_Exercise requirements:_
Render everything from the line containing "Open the post's three-dot options menu" down to the line containing "Looking at the" as a two-column CSV with the headers instruction and response. Give each text and its answer one row, with each value in its own quoted field, line breaks replaced by spaces, and the pictures left out.

+ + + +

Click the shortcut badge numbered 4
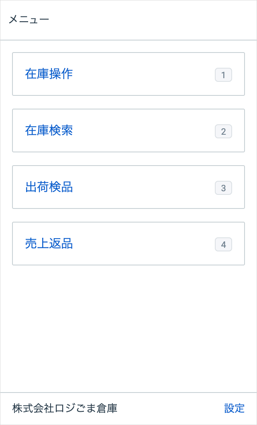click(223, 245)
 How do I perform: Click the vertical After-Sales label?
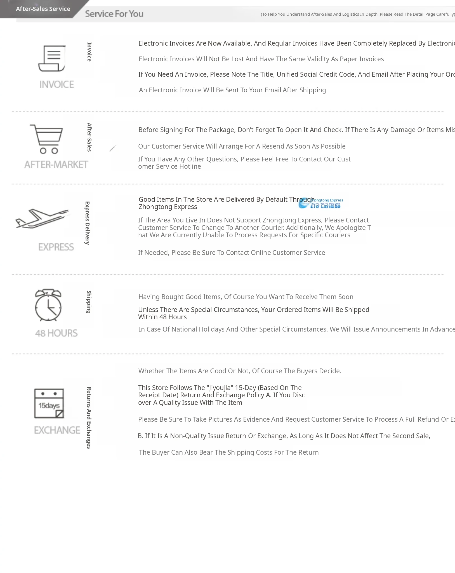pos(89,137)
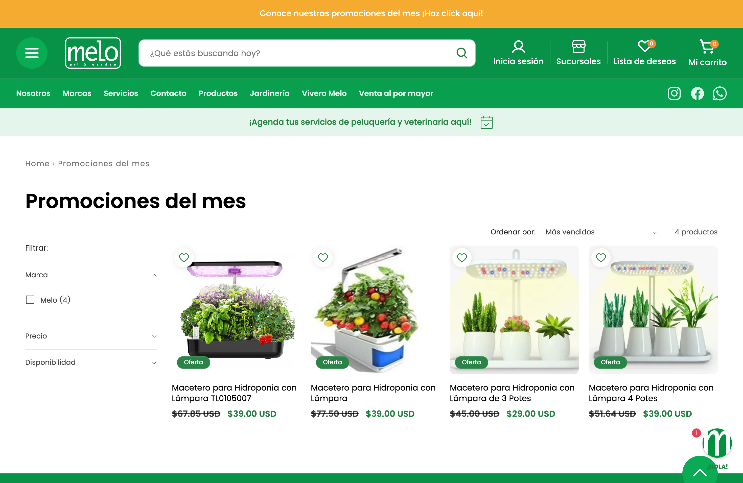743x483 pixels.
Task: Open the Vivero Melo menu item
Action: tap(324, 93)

+ + + +

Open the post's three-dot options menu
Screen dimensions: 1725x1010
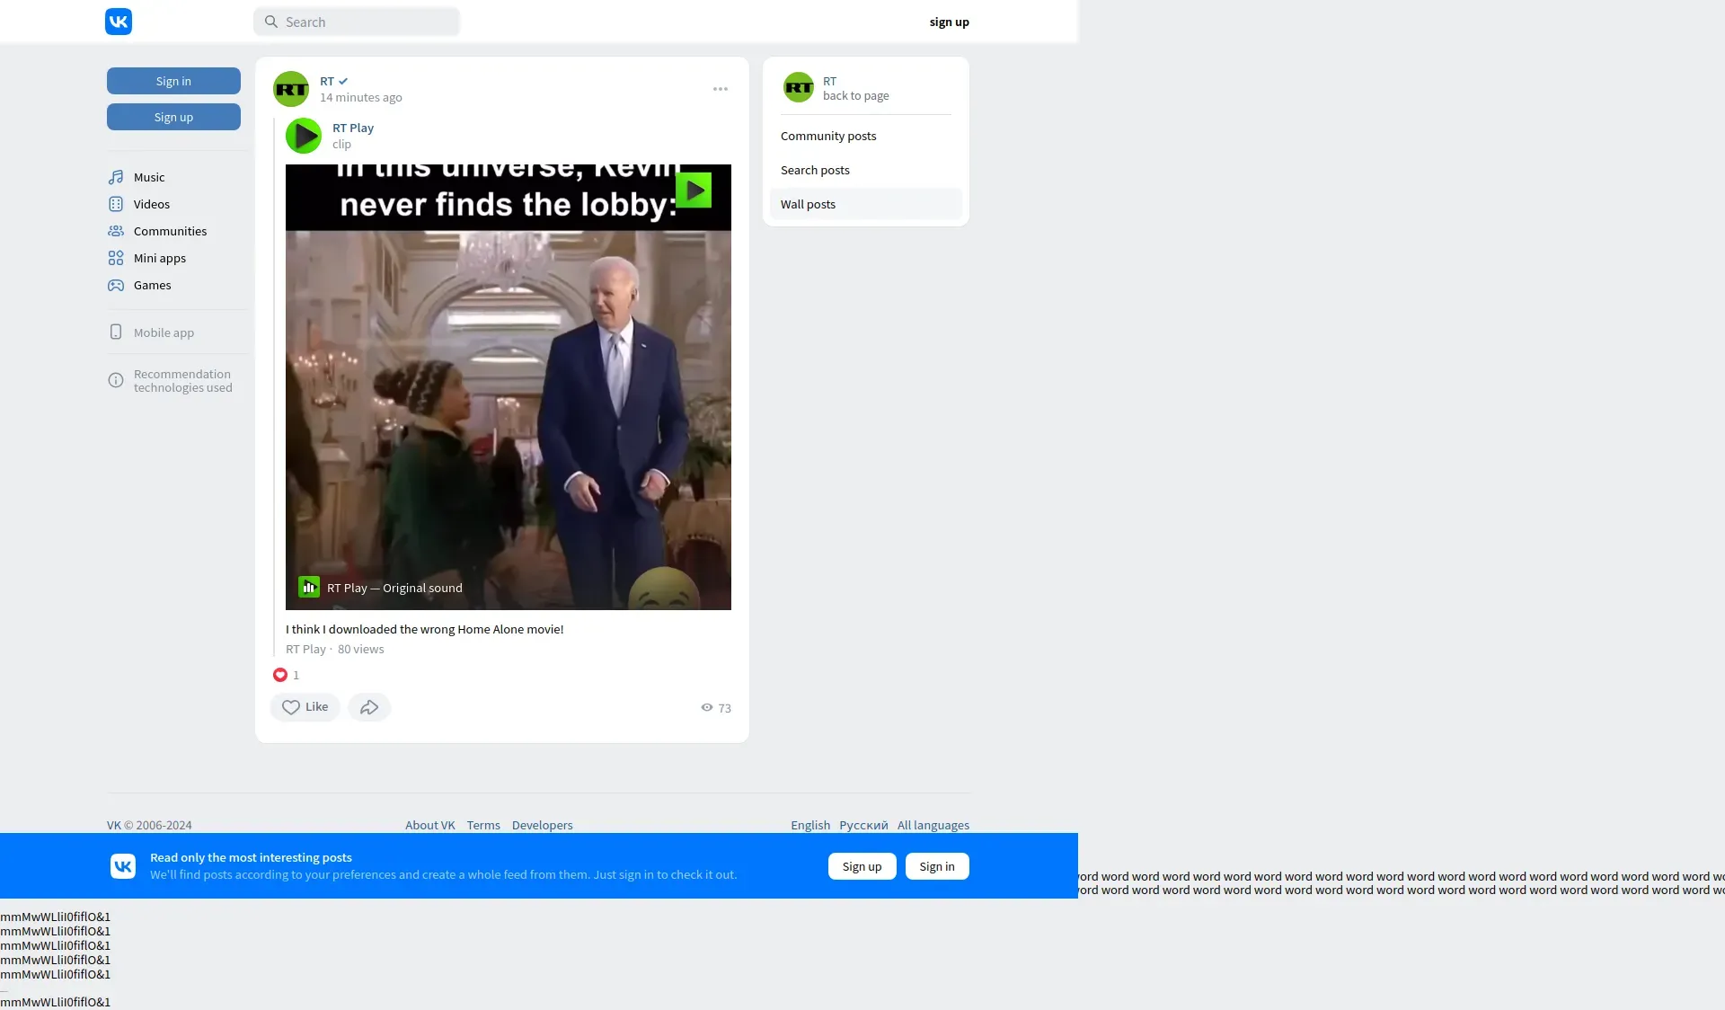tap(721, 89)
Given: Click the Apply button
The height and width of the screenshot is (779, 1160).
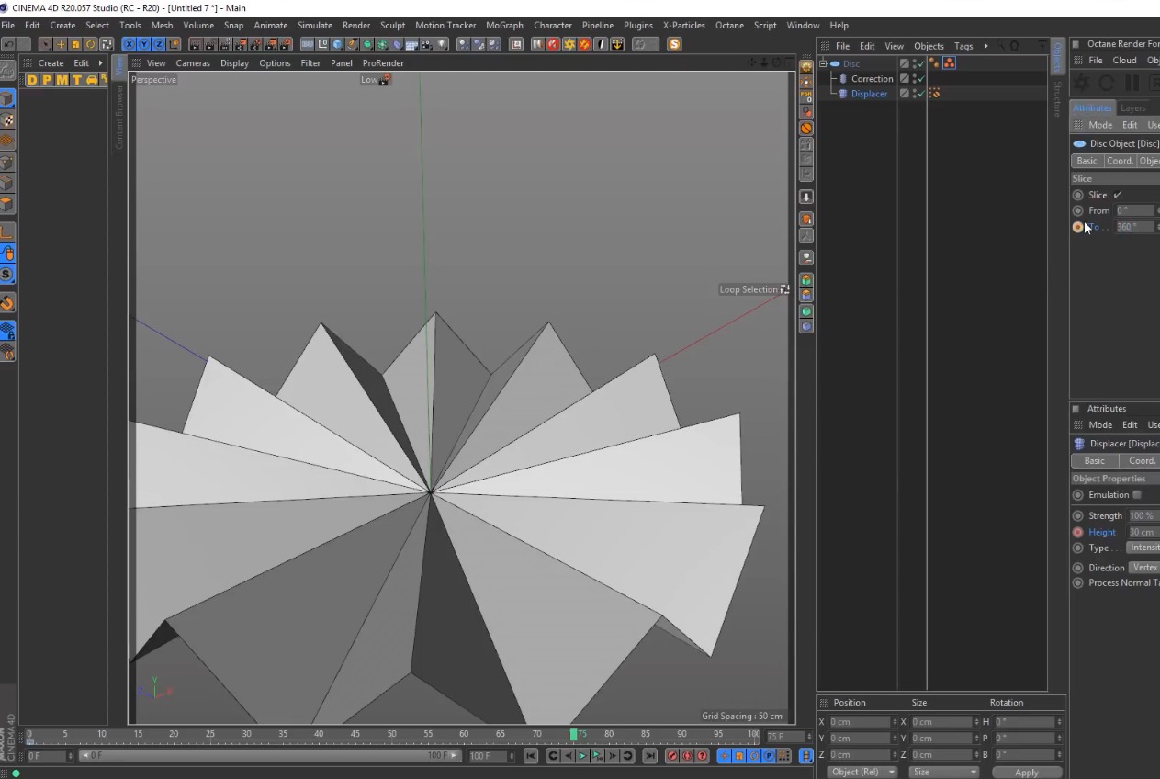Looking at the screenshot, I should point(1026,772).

+ + + +

_Worked solution:_
instruction,response
"Open the post's three-dot options menu Screen dimensions: 1725x1010","tap(721, 89)"
"Given: Click the Apply button The height and width of the screenshot is (779, 1160).","Looking at the screenshot, I should point(1026,772)."